Microsoft recently held a major Windows 10 press event. Windows 10 is the upcoming release of Windows, intended to replace Windows 8. Unlike previous versions of Windows, Microsoft claims Windows 10 will be a single product across multiple devices. Microsoft says Windows 10 will be a common platform on phones, tablets, desktops, and servers. They also claim Windows 10 will usher in a new era of smaller, more frequent updates to the Windows platform.
All of this is very appealing, a stable, updated version of Windows built on the framework of Windows 8 with new features, and a return of the Start menu. Microsoft hasn’t had much luck touting Windows 8. Some of this may be due to the recent retirement of Windows XP forcing most businesses to move to Windows 7; or the user revolt over the missing Start menu may be to blame.

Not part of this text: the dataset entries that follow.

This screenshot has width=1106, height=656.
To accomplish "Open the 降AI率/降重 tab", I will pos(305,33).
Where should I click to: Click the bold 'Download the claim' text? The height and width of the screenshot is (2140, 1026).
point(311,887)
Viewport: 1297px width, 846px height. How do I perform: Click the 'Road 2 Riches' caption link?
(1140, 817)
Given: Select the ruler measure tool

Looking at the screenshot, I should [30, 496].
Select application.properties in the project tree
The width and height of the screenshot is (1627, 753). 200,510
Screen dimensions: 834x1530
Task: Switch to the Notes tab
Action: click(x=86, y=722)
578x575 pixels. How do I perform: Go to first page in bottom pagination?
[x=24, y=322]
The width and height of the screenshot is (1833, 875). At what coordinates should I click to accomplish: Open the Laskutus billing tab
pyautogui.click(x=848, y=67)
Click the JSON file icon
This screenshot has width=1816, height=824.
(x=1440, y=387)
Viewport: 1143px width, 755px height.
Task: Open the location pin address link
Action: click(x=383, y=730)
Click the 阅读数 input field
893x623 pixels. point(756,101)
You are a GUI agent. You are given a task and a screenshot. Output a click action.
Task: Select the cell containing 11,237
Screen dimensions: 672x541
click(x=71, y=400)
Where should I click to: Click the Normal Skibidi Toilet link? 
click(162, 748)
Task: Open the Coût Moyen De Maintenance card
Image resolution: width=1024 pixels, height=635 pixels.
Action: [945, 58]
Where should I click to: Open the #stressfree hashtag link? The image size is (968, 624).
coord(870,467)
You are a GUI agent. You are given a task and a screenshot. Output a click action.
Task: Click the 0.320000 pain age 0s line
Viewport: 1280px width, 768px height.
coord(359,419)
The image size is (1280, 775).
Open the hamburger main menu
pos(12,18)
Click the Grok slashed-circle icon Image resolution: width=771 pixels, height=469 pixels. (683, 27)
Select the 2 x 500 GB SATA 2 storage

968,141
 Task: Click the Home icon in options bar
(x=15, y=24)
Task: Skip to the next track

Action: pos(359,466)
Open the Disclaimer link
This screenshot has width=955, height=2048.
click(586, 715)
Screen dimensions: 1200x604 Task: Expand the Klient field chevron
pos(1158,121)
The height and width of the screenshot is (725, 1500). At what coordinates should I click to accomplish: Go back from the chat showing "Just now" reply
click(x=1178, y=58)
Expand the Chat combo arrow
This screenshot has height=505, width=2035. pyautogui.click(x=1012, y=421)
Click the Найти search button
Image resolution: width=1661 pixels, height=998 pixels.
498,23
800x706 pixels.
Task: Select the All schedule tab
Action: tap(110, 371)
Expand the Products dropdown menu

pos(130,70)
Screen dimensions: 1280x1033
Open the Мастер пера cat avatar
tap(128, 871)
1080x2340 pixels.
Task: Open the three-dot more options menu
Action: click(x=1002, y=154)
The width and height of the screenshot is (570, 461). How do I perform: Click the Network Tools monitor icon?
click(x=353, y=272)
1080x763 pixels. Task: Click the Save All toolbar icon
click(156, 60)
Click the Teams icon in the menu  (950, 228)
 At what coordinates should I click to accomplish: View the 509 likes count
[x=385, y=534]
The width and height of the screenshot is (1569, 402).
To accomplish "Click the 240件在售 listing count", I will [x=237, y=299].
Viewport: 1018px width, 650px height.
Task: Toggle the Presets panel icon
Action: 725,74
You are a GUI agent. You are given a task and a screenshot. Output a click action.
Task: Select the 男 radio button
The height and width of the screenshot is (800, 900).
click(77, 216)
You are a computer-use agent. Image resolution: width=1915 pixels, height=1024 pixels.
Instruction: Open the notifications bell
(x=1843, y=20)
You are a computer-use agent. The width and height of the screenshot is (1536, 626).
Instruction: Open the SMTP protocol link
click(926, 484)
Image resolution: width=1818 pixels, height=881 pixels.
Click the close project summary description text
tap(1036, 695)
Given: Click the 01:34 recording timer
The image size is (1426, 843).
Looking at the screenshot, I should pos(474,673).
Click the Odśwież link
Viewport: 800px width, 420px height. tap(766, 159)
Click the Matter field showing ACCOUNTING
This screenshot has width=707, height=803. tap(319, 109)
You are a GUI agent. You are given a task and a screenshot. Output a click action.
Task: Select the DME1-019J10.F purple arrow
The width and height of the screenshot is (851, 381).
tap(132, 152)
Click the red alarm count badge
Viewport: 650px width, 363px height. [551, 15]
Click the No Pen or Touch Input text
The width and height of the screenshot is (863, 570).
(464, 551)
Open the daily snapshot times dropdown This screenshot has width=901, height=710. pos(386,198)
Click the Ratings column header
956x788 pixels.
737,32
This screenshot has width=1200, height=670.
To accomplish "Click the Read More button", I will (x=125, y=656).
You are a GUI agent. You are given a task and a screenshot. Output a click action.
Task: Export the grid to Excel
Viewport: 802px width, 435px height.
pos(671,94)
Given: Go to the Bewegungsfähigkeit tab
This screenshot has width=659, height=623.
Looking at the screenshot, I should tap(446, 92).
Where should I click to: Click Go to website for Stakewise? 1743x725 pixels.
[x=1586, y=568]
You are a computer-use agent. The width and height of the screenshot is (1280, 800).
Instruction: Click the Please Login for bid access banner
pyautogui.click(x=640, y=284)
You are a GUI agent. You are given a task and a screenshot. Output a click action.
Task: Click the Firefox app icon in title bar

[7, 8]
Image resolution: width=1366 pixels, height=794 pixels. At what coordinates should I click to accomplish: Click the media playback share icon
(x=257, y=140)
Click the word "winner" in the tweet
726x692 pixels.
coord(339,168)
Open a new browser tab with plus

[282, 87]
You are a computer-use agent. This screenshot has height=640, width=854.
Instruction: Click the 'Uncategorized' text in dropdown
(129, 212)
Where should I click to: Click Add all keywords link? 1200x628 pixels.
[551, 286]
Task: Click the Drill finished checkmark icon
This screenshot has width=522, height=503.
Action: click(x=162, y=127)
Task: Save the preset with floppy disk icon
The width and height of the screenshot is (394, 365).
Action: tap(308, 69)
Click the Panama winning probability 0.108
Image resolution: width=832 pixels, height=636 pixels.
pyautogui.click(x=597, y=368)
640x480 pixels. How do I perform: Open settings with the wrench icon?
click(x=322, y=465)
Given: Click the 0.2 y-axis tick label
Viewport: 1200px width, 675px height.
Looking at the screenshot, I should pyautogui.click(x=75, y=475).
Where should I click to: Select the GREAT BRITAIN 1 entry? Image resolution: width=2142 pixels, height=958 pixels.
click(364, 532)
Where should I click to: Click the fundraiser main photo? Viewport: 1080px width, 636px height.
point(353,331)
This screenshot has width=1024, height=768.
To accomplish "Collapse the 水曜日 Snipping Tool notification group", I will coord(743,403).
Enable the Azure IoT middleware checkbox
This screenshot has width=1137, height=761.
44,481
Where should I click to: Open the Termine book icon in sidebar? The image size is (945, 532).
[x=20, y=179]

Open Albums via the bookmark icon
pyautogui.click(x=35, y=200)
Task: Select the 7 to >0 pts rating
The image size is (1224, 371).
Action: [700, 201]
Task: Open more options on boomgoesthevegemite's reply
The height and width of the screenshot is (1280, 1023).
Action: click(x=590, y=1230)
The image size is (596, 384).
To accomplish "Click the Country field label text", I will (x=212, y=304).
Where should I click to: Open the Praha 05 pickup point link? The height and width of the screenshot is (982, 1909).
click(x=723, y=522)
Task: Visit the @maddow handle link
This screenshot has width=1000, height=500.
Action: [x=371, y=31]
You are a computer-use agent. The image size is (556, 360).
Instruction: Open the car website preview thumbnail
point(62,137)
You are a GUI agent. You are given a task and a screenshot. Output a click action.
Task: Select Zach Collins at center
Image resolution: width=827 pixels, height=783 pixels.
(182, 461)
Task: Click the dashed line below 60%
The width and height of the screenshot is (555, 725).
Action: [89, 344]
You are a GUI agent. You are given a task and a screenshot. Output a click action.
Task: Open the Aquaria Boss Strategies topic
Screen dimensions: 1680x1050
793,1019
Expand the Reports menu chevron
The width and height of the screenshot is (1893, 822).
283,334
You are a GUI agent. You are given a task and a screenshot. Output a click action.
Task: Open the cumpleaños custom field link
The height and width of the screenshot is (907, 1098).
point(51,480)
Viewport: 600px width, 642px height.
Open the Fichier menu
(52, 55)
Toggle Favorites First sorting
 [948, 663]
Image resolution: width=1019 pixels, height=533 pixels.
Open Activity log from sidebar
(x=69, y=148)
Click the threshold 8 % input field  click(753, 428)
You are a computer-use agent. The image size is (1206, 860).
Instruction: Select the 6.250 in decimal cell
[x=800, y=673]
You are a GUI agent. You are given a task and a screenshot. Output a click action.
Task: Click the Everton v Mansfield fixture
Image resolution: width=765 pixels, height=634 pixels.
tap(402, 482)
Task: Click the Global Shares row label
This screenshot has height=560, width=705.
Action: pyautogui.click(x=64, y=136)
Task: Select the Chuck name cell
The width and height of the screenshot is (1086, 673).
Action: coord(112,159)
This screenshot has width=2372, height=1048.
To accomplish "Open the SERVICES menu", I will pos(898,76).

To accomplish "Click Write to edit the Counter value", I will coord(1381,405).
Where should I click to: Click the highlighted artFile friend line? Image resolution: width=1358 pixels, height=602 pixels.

Microsoft is determined not to allow this to happen again. They have announced Windows 10 will be free (for a year) for current Windows 8 and Windows 7 users.
We have been testing Windows 10 via the public preview for the past few months. Friday brought a new update to the preview, which adds some of the key features shown off at the press event. Overall, I’m impressed. Windows 10 is clean, stable, easy to use, and marries the features of Windows 8 I like with the functionality of Windows 7. The new Start menu is far better than previous versions, and is a great way to merge the functionality of the metro start screen in Windows 8 to the ease of use of Windows 7.
The idea of getting Windows 10 for free is appealing. While I agree with Microsoft’s decision to give away the upgrade, if they stick to their one year limitation, they are putting an enormous burden on small business. By placing a one year limit on the upgrade, most small businesses won’t be able to fully test software and deploy Windows 10 within that timeframe.
Consumers typically get a new version of Windows by purchasing a new PC. Very few people actually buy Windows. If Windows 10 is free for Windows 7 users, that could mean computers built in 2009 are eligible for upgrade. A computer that is six years old has no place being upgraded to Windows 10. Consumers will do it, however, and the performance will be poor. Windows 10 will get a reputation for bad performance, because it’s being installed on old hardware which should have been replaced already.
If you’re using Windows 7, your upgrade decision should be based upon your needs and the hardware of your current computer. Microsoft will publish minimum requirements for Windows 10. Your computer must EXCEED each of these items to be a good choice for Windows 10. Overall, if your computer is three years old or older, replace it.